Environmental Health Perspectives 

23 April 2018

The increase of artificial light at night (ALAN) in cities has altered the natural light levels in the nocturnal environment and extended human activities into the usually dark hours (Falchi et al. 2011). It has been estimated that more than 80% of the world population (99% of the population from the United States and Europe) and almost one-fifth of the world terrain is under light-polluted skies that suffer from an excessive, misdirected, or obtrusive artificial (usually outdoor) light (Cinzano et al. 2001; Falchi et al. 2011, 2016). Migration toward the light emitting diode (LED) technology in urban settings has resulted to an increase in ALAN and particularly an increase of the blue light spectrum due to the use of white LED as the new urban light standard (Kyba et al. 2017).

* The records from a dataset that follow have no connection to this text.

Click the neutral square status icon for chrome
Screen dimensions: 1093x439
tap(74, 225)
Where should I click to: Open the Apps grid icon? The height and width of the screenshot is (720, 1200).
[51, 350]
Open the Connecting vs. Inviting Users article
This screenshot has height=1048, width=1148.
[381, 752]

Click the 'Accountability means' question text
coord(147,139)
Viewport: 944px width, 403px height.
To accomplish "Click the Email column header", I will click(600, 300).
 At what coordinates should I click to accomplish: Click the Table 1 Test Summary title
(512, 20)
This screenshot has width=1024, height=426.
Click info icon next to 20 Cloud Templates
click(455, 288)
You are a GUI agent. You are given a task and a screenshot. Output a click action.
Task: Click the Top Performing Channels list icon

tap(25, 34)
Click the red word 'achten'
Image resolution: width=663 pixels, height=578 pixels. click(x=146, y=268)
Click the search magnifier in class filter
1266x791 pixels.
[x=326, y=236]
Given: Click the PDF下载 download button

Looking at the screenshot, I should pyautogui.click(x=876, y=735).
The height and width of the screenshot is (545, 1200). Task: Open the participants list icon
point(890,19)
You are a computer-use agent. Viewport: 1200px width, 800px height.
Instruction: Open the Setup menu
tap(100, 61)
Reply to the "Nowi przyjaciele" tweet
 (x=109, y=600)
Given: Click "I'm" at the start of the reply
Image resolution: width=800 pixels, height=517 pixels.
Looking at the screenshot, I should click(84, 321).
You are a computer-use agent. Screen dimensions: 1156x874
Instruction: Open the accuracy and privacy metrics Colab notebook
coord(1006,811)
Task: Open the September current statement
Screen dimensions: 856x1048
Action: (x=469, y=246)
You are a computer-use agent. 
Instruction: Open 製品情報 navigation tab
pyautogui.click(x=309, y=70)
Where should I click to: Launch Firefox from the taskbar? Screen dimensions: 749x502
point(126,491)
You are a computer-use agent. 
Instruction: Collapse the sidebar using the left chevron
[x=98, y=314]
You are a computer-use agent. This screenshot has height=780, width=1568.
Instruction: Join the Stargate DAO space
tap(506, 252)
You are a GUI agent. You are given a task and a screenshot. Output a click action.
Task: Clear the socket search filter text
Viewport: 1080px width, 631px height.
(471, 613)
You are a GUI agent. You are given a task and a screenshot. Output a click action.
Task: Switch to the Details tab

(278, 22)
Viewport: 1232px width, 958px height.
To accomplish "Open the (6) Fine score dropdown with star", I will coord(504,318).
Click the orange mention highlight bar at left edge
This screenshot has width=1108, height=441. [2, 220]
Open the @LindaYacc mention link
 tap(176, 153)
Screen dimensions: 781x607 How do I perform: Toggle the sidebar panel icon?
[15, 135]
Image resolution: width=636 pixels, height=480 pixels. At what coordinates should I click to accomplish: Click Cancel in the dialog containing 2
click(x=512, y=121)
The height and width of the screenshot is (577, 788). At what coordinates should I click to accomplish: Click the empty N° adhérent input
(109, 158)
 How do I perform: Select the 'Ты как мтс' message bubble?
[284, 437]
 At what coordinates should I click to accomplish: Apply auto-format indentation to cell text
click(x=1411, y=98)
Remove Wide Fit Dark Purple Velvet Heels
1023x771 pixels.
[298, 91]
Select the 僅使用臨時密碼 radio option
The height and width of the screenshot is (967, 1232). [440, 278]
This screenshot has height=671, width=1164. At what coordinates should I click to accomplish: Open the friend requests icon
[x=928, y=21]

In 2007, the International Agency for Research on Cancer (IARC) concluded that shift work that involves circadian disruption is “probably carcinogenic to humans” (IARC 2007). The epidemiological evidence mostly focused on breast cancer, but since 2007 studies on night shift have examined other cancers and several have identified modest increased risks for prostate cancer (Behrens et al. 2017), particularly among advanced tumors (Papantoniou et al. 2016). Several mechanisms related to the circadian system and exposure to light at night were examined by IARC involving suppression of melatonin production, alterations of sleep–activity patterns, and deregulation of circadian genes. Depending on light intensity and wavelength, exposure to ALAN may affect human health by decreasing the production and secretion of pineal melatonin (N-acetyl-5-methoxytriptamine), which is a hormone normally produced in the dark phase of the 24-h cycle (Brainard et al. 2001; Chang et al. 2014; Escofet and Bará 2015; Thapan et al. 2013). Melatonin is related to cancer through several pathways (IARC 2010; Korkmaz and Reiter 2008), including effects on estrogen-receptor positive human breast cancer cells (Hill et al. 2015). Studies in day and night shift workers have shown a delay in peak time and lower melatonin levels in night workers with mean urinary 6-sulfatoxymelatonin (aMT6s) levels of 10.9 ng/mg creatinine per hour compared with 15.4 in day workers (Papantoniou et al. 2014). Data showing similar patterns in the general population in relation to ALAN are limited. For example, subjects reading light-emitting devices (e.g., eBook) before sleeping compared with a printed book, took longer to fall asleep, had reduced evening sleepiness, reduced melatonin secretion, later timing of their circadian clock, and reduced next-morning alertness (Chang et al. 2015).